→ **What you will do**: From the first line to the last, copy the data exactly and drop the pictures.
++++++
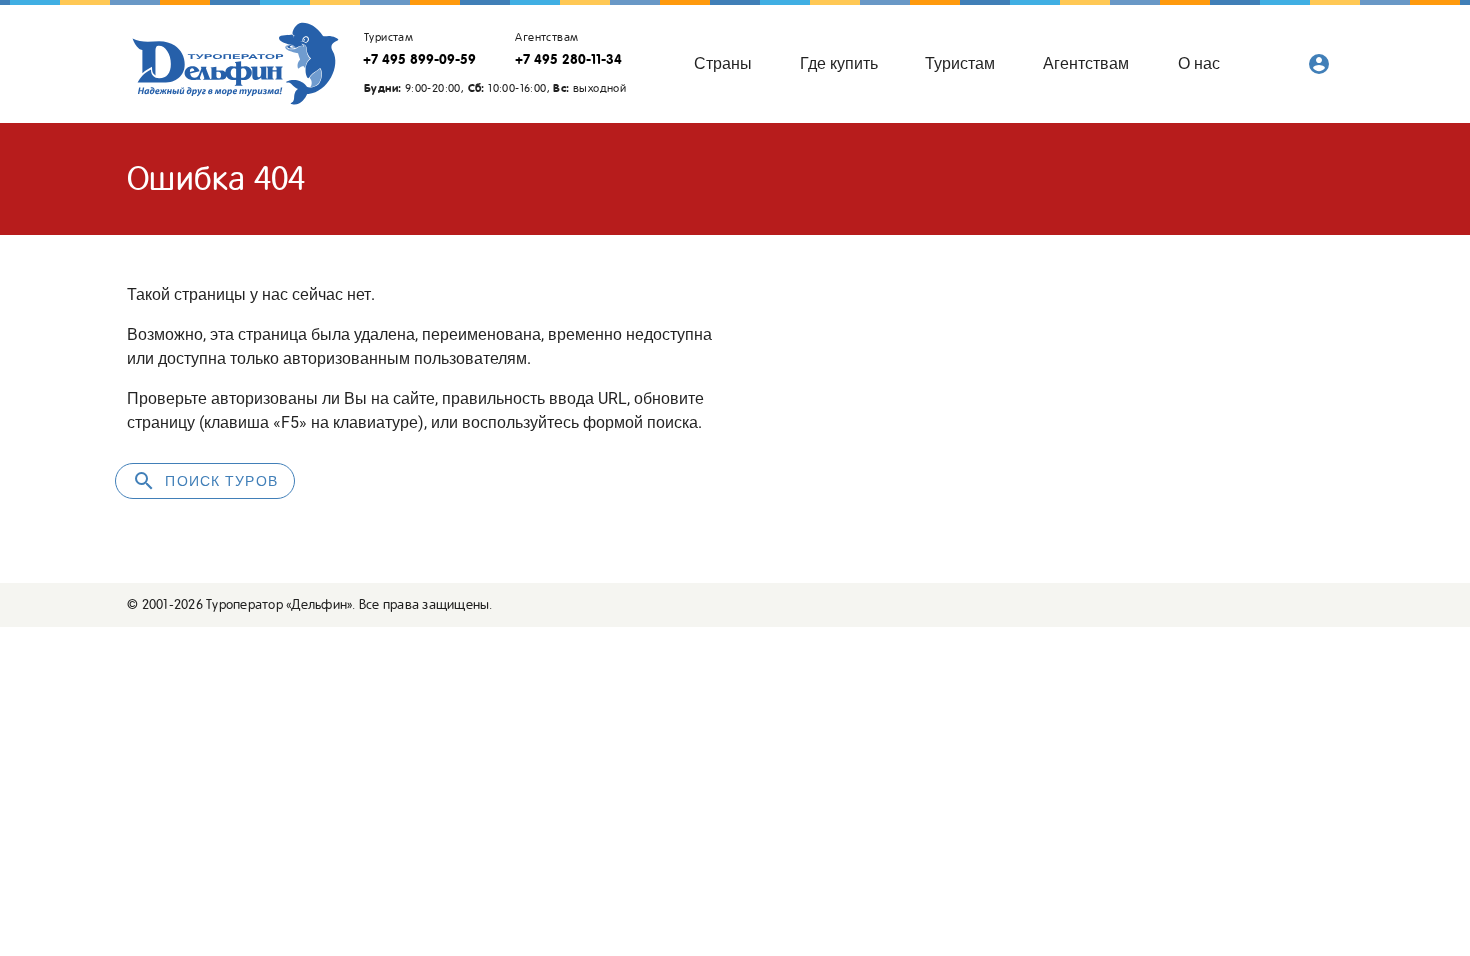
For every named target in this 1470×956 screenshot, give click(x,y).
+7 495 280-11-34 (568, 59)
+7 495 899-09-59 (419, 59)
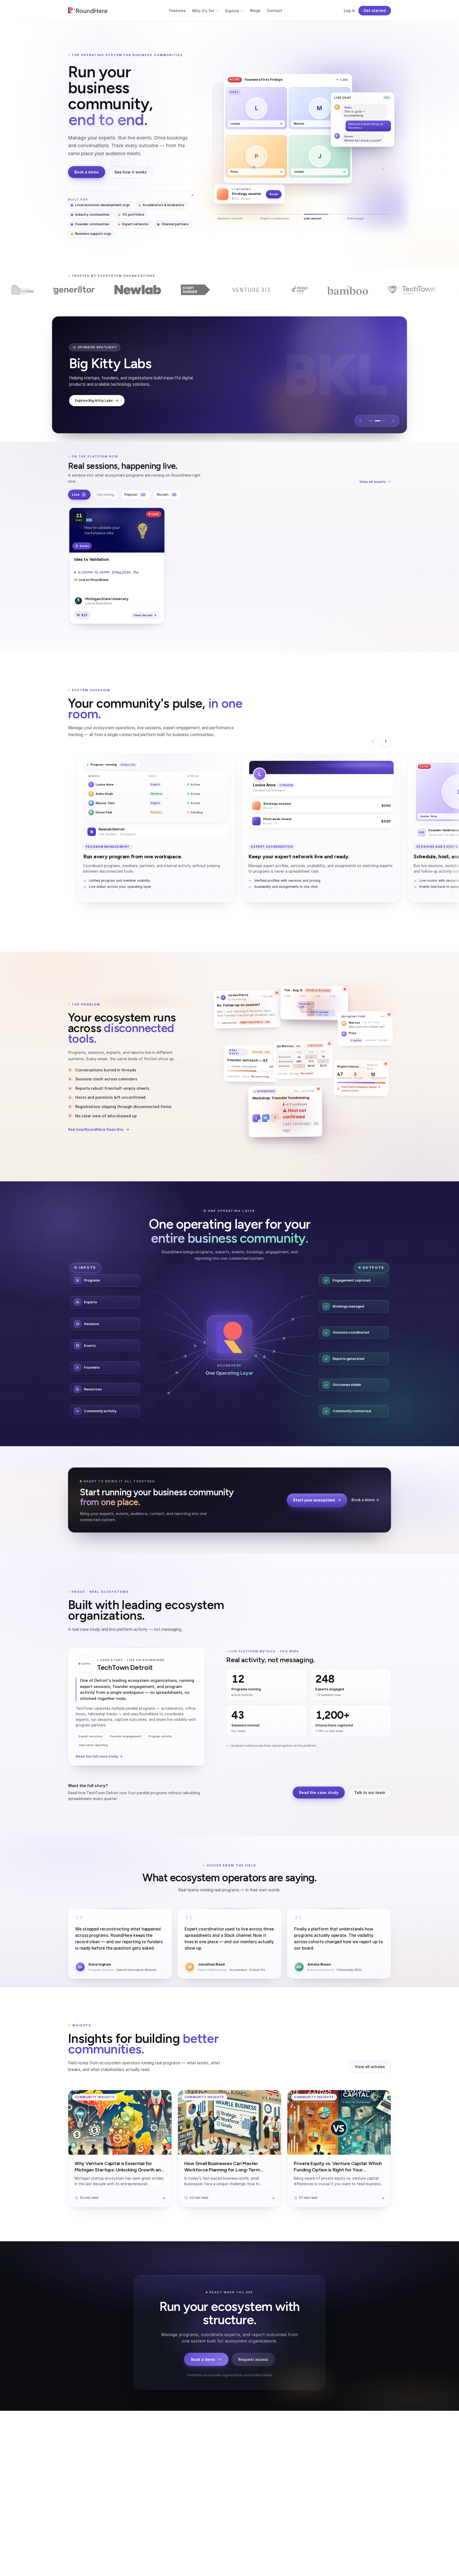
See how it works (130, 172)
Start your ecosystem (314, 1500)
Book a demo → (365, 1500)
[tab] (373, 420)
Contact (274, 10)
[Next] (385, 741)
++++++
→ **Completed exercise**:
For every named target in this 1470×956 screenshot, give click(x,y).
+7 495 280-11-34 (568, 59)
+7 495 899-09-59 (419, 59)
See how it works (130, 172)
Start your ecosystem (314, 1500)
Book a demo → (365, 1500)
[tab] (373, 420)
Contact (274, 10)
[Next] (385, 741)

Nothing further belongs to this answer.